二、核被告盜用告訴人署押偽造借據並將之影印,再持偽造之借據影本向證人唐家和、張家華及莊天賜等人主張告訴人詹昇向其借款之行使行為,係犯刑法第二百十六條、第二百十條之行使偽造私文書罪。被告盜用署押二枚的行為,係偽造私文書之階段行為,不另論罪;又被告於偽造私文書後,復持以行使,其偽造之低度行為為行使之高度行為所吸收,不另論罪。被告上開行使偽造私文書之行為,均時間緊接,觸犯構成要件相同之罪名,顯係基於概括犯意反覆為之,為連續犯,應以一罪論,並依法加重其刑。又刑法上所謂行使偽造文書,必須行為人就所偽造文書之內容向他方有所主張,始足當之;若行為人雖已將該文書提出,而尚未達於他方可得瞭解之狀態者,則仍不得謂為行使之既遂,最高法年七十二年台上字第四七0九號判例可資參照。是以,證人游文境、盧元貞二人雖見過該借據原本及影本,惟被告僅係提出該偽造之借據,並無證據證明被告有以之充作真正文書而加以使用之意;另被告雖將代號二之借據影本提出予偵查中之律師,惟觀之被告提出該借據之用意,係為訴訟之用,依前開判例意旨,自均不構成刑法上之行使偽造文書罪,附此指明。

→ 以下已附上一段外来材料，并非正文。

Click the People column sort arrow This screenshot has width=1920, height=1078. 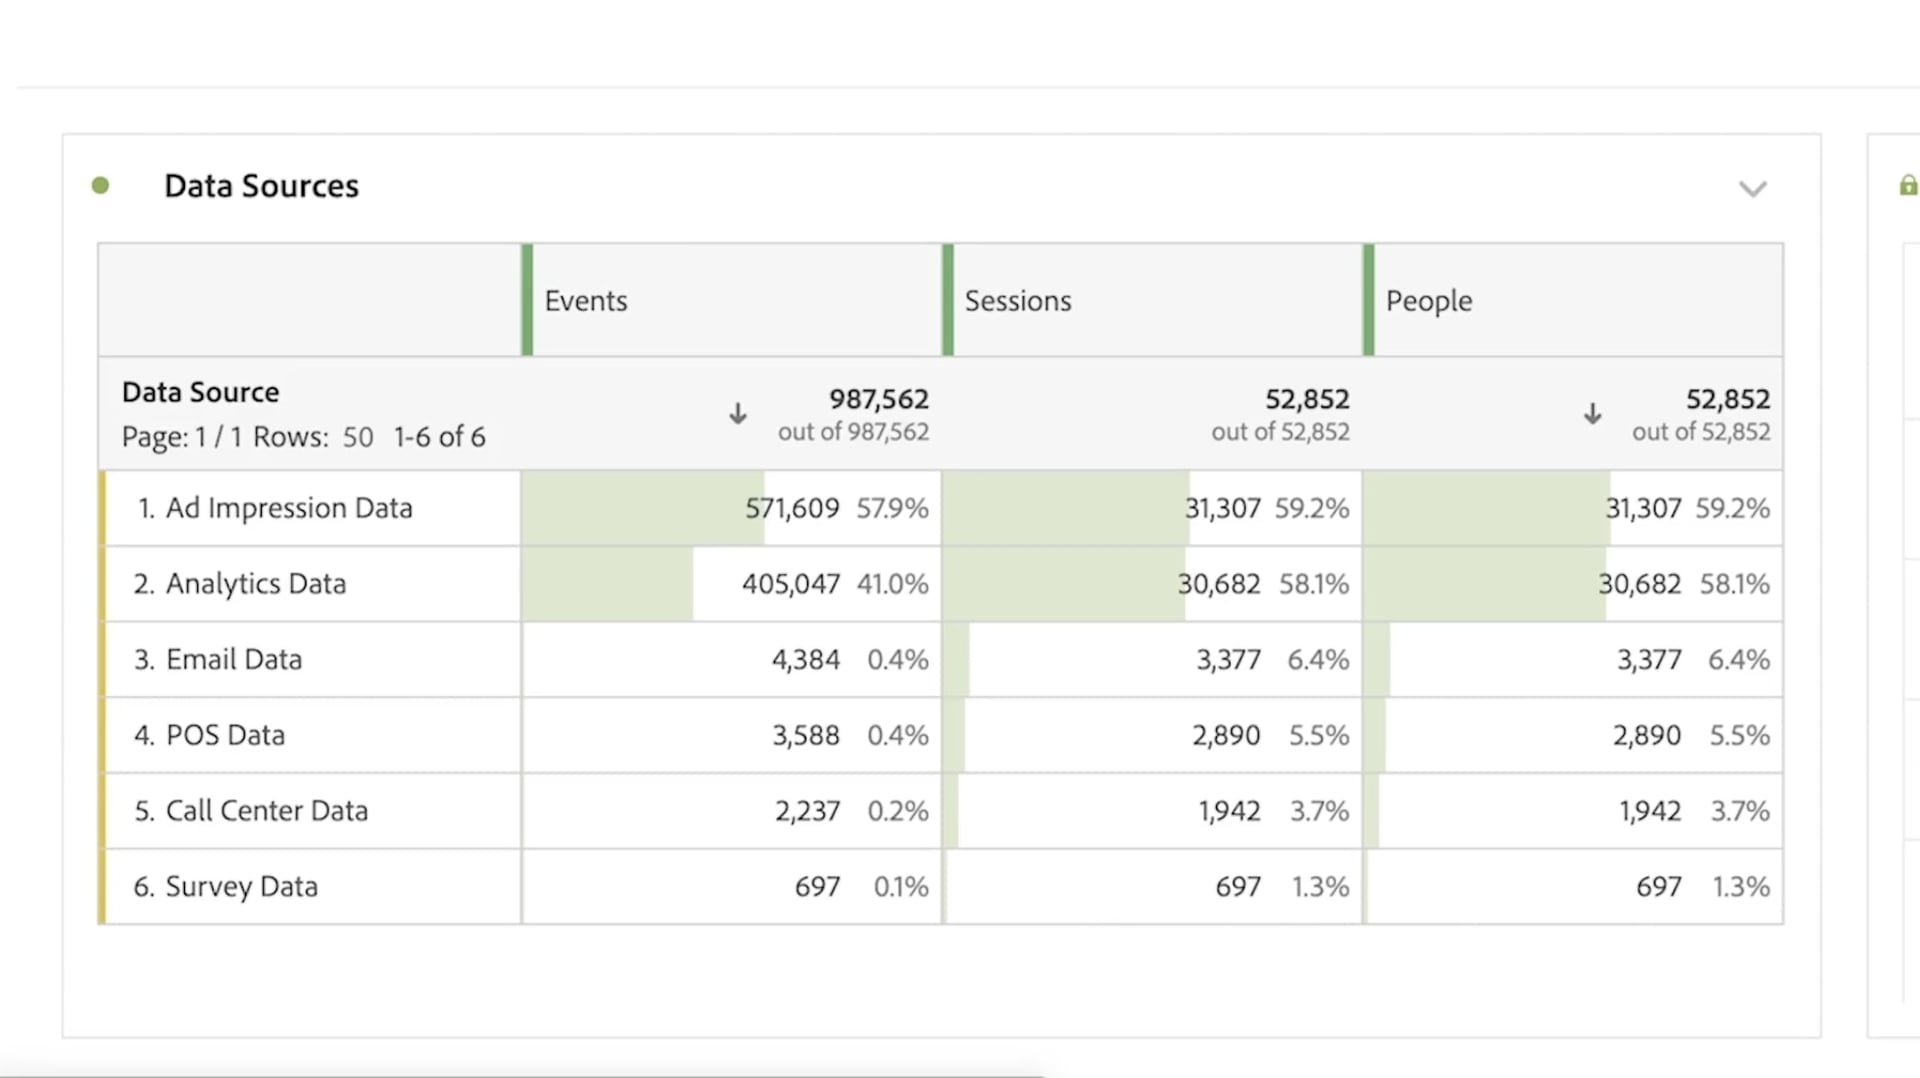(1592, 414)
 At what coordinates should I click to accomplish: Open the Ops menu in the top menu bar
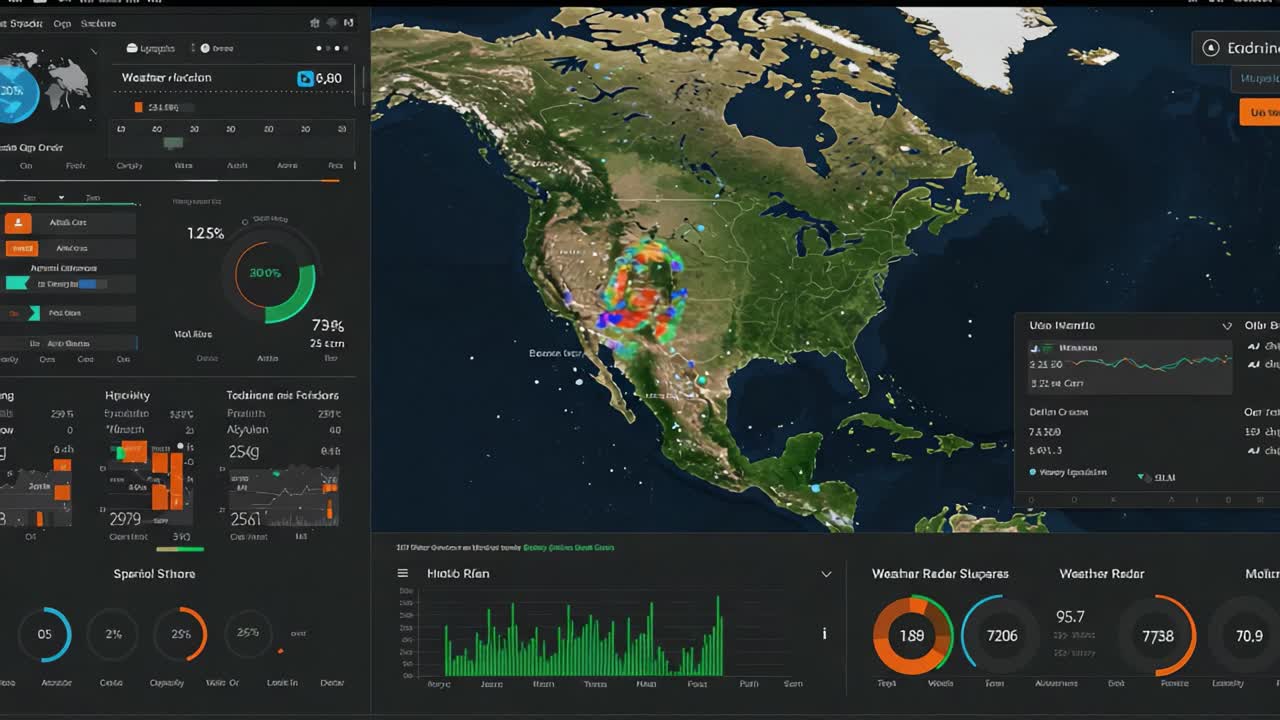pyautogui.click(x=62, y=23)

爰審酌被告犯罪之動機、目的、手段、所生之危害及犯後猶飾詞圖卸,態度不佳等一切情狀,量處如主文所示之刑,並諭知易科罰金之折算標準。又被告偽造之代號一所示借據原本一紙及代號二所示借據影本一紙,係被告所有,供犯罪所用之物,均依刑法第三十八條第一項第二款規定,宣告沒收;另被告交由莊天賜持向告訴人行使之代號三所示借據影本一紙,業因交付告訴人而由告訴人取得,已非被告所有,自不得依刑法第三十八條第一項第二款宣告沒收,至其上「庚○○」之署押二枚,係被告所盜用,係屬真正而非偽造,亦不得依刑法第二百十九條規定宣告沒收,併此敘明。
據上論斷,應依刑法第二百九十九條第一項前段,刑法第五十六條、刑法第二百十六條、第二百十條、第四十一條第一項前段、第三十八條第一項第二款,罰金罰鍰提高標準條例第二條,判決如主文。
本案經檢察官黃莉琄到庭執行職務。
中 華 民 國 94 年 3 月 31 日
刑事第二庭 審判長法 官 黃國永
法 官 余德正法 官 蘇碧珠右正本證明與原本無異。
如不服本判決應於收受本判決送達後十日內向本院提出上訴書狀,其未敘述上訴理由者,並得於提起上訴後十日內向本院補提理由書狀(均須按他造當事人之人數附繕本)「切勿逕送上級法院」。